In the middle of a pandemic, there are admittedly many more pressing questions than “How does the show go on?” But if you’re a theater lover, working professional or reviewer, you can’t be blamed for wondering: How can companies continue to present shows? And how does it feel to watch them? Westcoast Black Theatre’s currently available recorded program for its annual April Fools Fête, An Evening with Sheldon Rhoden & Friends, gives us one idea of how.
This fund raiser for WBTT’s educational programs typically takes place live, of course, with a dinner at Michael’s On East and a paddle raise for patrons to donate. With COVID-19 concerns making that impossible, the company offers this program for a cost of $50 per household, starting last night, May 21, and continuing through May 25. I got an early glimpse of it yesterday afternoon.
A five-member cast (Rhoden, Ariel Blue, Jai Shanae, Raleigh Mosely II and Michael Mendez) perform on the WBTT stage, delivering some of the theater’s most popular material—Marvin Gaye: Prince of Soul, originally conceived by artistic director Nate Jacobs, in concert form. Running just a little over an hour (with some PBS pledge-break-like words from management to remind us all of the cause), the show spotlights Rhoden’s portrayal of Gaye and packages 20 of his hits from the 1960s and ’70s, with the actors sometimes on small circular platforms, sometimes moving about the stage, but always at a safe social distance from one another.

- DIRECTIONS:
(A) What does the theater review say the recorded program costs?
(B) Rewrite the part of the theater review that opens with the words containing "A five-member cast" and closes with "from one another.", changing "platforms" to "risers".

- DATASET CONTENT:

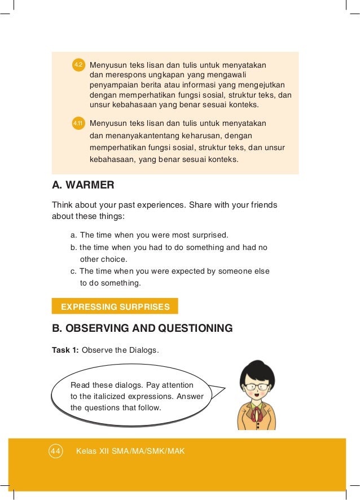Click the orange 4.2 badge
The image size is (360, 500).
[x=78, y=65]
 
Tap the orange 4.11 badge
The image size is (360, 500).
[x=78, y=123]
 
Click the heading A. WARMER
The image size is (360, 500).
[x=83, y=185]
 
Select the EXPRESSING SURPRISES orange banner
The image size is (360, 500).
[x=115, y=306]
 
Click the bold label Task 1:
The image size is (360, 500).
[x=65, y=350]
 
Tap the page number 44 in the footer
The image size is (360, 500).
[x=55, y=451]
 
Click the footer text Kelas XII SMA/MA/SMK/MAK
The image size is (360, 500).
[x=130, y=451]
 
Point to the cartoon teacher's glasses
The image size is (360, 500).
[x=257, y=387]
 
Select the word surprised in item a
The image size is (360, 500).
[x=210, y=235]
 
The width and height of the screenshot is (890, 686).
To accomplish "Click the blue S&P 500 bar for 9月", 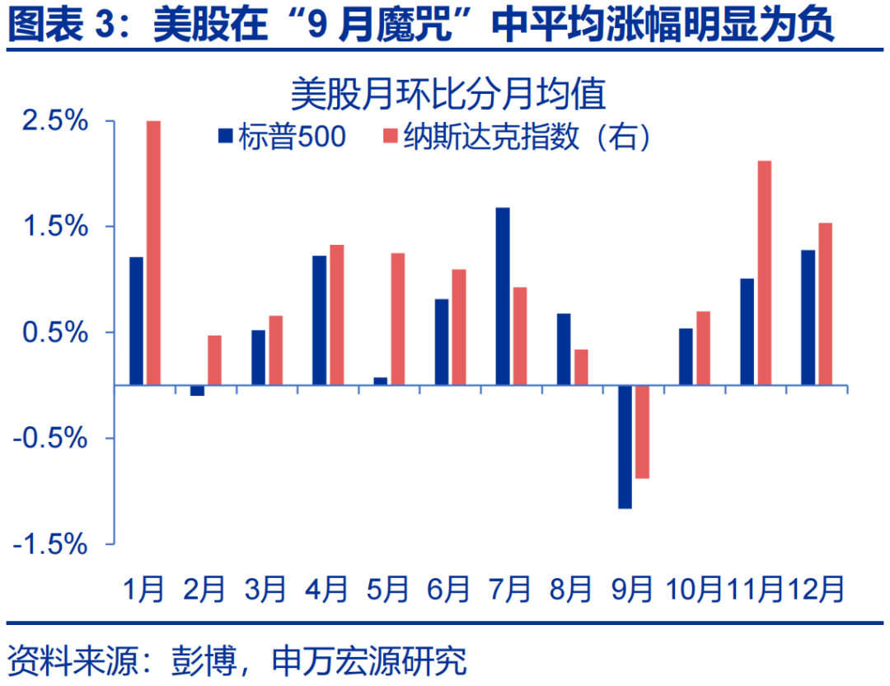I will [625, 446].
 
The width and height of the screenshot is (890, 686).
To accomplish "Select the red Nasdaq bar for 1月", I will [153, 252].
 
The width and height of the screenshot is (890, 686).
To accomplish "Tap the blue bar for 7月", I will [503, 296].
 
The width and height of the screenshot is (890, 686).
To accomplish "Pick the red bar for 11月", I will [764, 272].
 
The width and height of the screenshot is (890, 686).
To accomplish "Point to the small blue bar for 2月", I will [197, 390].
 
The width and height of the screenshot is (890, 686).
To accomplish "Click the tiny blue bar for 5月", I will [380, 381].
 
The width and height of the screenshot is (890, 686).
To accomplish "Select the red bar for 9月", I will [642, 431].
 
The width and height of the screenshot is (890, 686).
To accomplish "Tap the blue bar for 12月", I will [808, 317].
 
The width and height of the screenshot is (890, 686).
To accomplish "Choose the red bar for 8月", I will [581, 367].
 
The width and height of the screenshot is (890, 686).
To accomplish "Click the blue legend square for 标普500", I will [225, 137].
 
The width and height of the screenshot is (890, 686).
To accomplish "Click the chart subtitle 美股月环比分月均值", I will [448, 93].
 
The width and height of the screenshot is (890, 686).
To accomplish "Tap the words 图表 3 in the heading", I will [61, 26].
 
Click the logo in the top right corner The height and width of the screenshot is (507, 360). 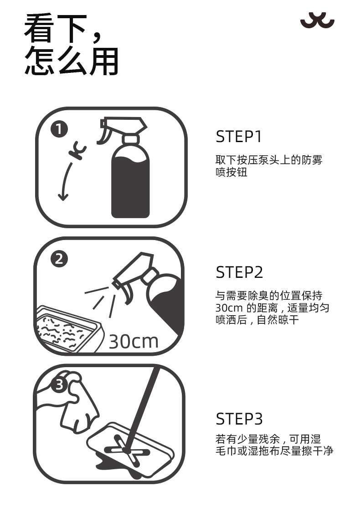coord(317,20)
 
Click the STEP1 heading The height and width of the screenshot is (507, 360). coord(239,137)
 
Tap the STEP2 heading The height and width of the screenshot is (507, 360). coord(239,272)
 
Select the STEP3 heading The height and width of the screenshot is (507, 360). coord(239,419)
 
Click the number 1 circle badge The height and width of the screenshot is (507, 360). coord(59,129)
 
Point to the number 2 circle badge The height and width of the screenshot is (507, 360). coord(59,259)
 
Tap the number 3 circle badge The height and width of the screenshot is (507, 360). coord(60,385)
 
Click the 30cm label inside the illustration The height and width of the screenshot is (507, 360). coord(134,342)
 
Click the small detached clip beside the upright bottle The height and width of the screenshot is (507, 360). coord(77,151)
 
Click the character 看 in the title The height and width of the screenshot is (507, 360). coord(39,28)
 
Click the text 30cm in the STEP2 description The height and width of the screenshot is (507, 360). coord(229,308)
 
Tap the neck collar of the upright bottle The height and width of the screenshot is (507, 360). coord(131,139)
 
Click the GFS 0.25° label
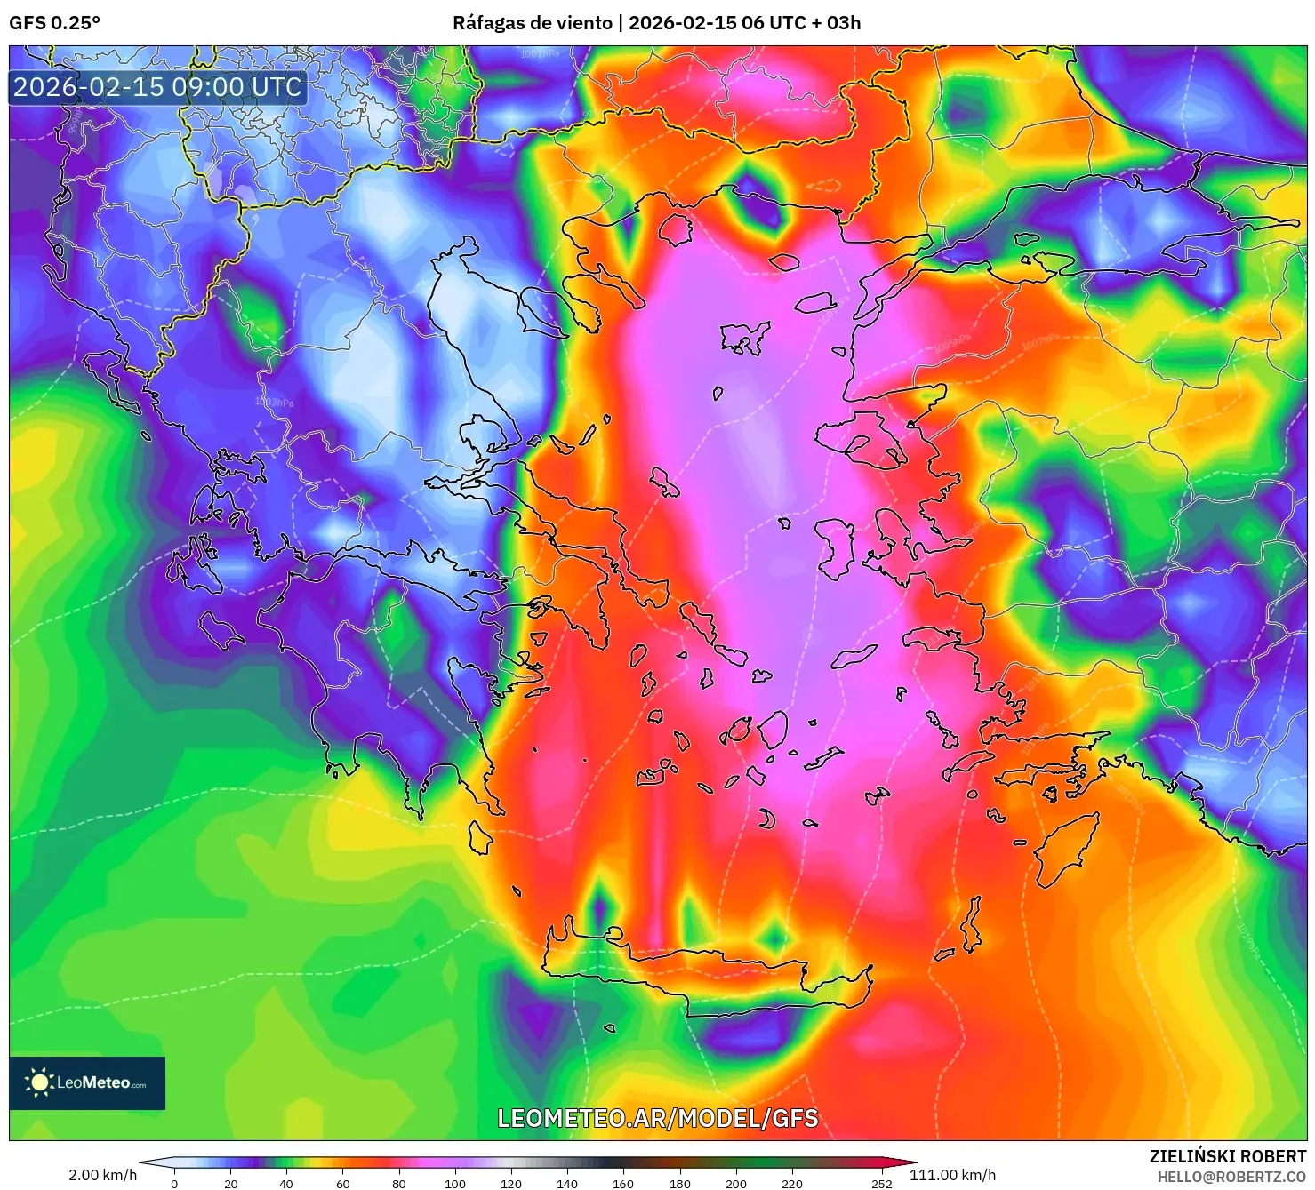pos(54,23)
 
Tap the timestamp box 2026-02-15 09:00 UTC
pos(157,87)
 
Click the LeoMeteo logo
pos(87,1082)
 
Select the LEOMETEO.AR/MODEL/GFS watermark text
pos(657,1118)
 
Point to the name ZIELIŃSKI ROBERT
pos(1227,1156)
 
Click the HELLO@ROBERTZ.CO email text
pos(1231,1177)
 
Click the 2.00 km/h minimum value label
pos(102,1175)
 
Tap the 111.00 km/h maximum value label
pos(952,1175)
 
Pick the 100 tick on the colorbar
pos(454,1183)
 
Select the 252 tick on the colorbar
pos(881,1183)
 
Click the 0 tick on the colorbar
pos(174,1183)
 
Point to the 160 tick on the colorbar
pos(623,1183)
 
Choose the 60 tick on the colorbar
pos(342,1183)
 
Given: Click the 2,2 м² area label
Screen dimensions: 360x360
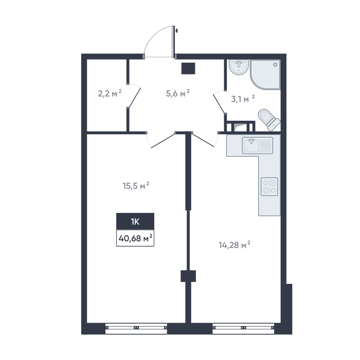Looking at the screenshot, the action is click(110, 94).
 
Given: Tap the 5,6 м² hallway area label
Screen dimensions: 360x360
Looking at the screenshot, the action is click(178, 94).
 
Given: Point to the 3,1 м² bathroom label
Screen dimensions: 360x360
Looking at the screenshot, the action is click(243, 99).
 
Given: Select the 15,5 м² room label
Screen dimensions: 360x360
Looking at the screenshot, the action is click(136, 186).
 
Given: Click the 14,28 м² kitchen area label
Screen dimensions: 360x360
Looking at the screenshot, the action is click(235, 245).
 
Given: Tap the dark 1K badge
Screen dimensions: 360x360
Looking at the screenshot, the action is click(135, 222).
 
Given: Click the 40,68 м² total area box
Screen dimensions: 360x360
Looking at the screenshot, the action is click(135, 238).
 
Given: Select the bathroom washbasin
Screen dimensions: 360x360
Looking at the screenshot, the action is click(239, 67).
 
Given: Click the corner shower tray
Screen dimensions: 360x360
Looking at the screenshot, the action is click(265, 75).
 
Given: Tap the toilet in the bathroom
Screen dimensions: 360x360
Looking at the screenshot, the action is click(269, 120).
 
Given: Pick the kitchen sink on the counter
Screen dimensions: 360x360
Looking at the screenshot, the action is click(257, 146).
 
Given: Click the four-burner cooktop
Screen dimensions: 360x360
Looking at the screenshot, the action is click(269, 187).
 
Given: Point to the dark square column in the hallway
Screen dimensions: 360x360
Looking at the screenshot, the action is click(188, 68).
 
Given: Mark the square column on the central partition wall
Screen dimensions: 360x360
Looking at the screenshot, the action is click(188, 276).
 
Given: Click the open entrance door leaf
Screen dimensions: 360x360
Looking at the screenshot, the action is click(173, 41).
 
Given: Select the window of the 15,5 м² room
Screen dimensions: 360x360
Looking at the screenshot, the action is click(136, 328).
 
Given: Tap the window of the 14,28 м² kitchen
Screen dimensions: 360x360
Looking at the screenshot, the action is click(244, 328).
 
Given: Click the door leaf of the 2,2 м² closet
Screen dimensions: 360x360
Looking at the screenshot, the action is click(135, 98).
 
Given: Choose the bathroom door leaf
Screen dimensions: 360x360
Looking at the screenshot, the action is click(219, 103).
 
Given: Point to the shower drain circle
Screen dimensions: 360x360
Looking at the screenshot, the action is click(275, 65).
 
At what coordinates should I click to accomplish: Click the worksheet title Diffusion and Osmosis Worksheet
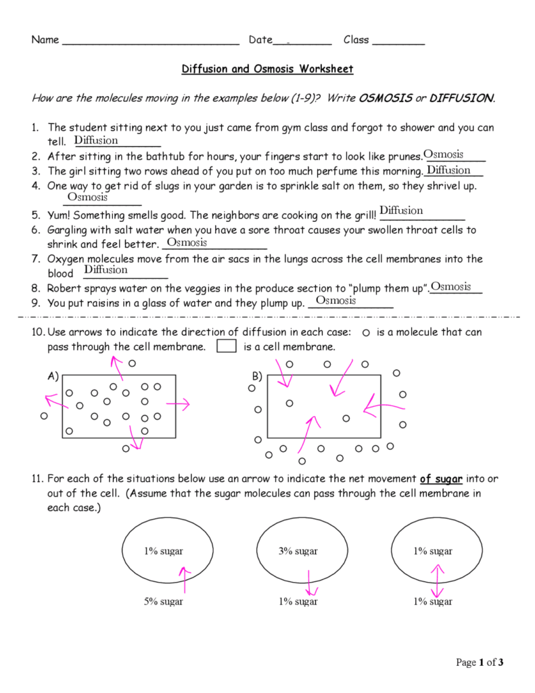[x=267, y=69]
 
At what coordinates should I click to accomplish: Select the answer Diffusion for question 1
[x=96, y=141]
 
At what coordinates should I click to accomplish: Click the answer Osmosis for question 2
[x=443, y=155]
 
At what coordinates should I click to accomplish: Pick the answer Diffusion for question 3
[x=448, y=170]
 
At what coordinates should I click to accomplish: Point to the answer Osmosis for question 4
[x=87, y=197]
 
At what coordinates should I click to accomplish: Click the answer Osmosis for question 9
[x=335, y=300]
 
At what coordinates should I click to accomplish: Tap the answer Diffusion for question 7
[x=106, y=270]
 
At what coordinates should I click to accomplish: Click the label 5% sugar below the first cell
[x=162, y=602]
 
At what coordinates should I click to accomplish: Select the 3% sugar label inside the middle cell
[x=298, y=551]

- ANSWERS FOR THE EXERCISE:
(A) $50 per household.

(B)
A five-member cast (Rhoden, Ariel Blue, Jai Shanae, Raleigh Mosely II and Michael Mendez) perform on the WBTT stage, delivering some of the theater’s most popular material—Marvin Gaye: Prince of Soul, originally conceived by artistic director Nate Jacobs, in concert form. Running just a little over an hour (with some PBS pledge-break-like words from management to remind us all of the cause), the show spotlights Rhoden’s portrayal of Gaye and packages 20 of his hits from the 1960s and ’70s, with the actors sometimes on small circular risers, sometimes moving about the stage, but always at a safe social distance from one another.